── RECORDS

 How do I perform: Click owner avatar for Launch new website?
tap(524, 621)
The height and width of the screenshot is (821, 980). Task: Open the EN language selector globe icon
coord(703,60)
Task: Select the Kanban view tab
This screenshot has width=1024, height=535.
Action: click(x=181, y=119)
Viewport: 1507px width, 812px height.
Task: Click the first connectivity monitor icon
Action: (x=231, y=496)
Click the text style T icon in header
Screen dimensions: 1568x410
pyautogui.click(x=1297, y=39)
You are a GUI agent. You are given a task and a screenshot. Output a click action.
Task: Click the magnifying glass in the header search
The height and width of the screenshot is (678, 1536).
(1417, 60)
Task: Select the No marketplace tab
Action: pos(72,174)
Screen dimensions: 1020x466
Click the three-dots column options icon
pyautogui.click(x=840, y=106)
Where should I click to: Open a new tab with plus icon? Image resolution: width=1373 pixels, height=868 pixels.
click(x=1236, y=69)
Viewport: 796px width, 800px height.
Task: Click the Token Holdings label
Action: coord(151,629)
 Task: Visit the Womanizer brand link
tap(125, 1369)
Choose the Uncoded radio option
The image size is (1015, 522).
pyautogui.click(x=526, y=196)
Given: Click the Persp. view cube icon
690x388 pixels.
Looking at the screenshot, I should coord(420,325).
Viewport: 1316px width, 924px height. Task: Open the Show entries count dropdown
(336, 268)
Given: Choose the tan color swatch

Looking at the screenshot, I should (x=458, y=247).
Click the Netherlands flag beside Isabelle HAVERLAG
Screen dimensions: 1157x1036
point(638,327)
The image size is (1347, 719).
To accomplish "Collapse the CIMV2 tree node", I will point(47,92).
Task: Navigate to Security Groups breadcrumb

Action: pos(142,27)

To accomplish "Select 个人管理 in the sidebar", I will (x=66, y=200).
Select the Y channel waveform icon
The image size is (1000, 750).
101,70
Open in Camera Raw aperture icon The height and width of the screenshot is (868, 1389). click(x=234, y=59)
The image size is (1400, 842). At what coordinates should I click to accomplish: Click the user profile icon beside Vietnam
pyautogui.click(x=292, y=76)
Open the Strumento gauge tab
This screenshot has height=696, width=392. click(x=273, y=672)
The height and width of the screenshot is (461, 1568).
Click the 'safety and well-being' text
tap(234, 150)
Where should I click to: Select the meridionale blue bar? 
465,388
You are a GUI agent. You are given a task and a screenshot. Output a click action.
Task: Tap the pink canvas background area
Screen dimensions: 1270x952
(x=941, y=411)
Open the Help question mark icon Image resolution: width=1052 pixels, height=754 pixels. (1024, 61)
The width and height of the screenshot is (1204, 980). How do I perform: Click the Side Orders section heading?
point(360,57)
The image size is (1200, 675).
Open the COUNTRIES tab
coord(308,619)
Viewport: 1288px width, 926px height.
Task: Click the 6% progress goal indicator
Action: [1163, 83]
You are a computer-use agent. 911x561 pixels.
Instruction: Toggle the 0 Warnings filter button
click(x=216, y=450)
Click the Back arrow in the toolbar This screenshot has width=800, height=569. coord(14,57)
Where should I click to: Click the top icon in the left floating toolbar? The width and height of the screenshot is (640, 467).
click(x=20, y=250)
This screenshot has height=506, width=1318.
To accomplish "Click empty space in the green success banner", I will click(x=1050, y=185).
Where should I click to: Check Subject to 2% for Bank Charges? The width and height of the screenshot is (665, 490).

────

TASK DESCRIPTION: Please pull out every line of the data above that contains the string "accomplish", matching its case exactly.

EXERCISE SOLUTION:
To accomplish "Collapse the CIMV2 tree node", I will point(47,92).
To accomplish "Select 个人管理 in the sidebar", I will (x=66, y=200).
The image size is (1400, 842). At what coordinates should I click to accomplish: Click the user profile icon beside Vietnam
To accomplish "Click empty space in the green success banner", I will click(x=1050, y=185).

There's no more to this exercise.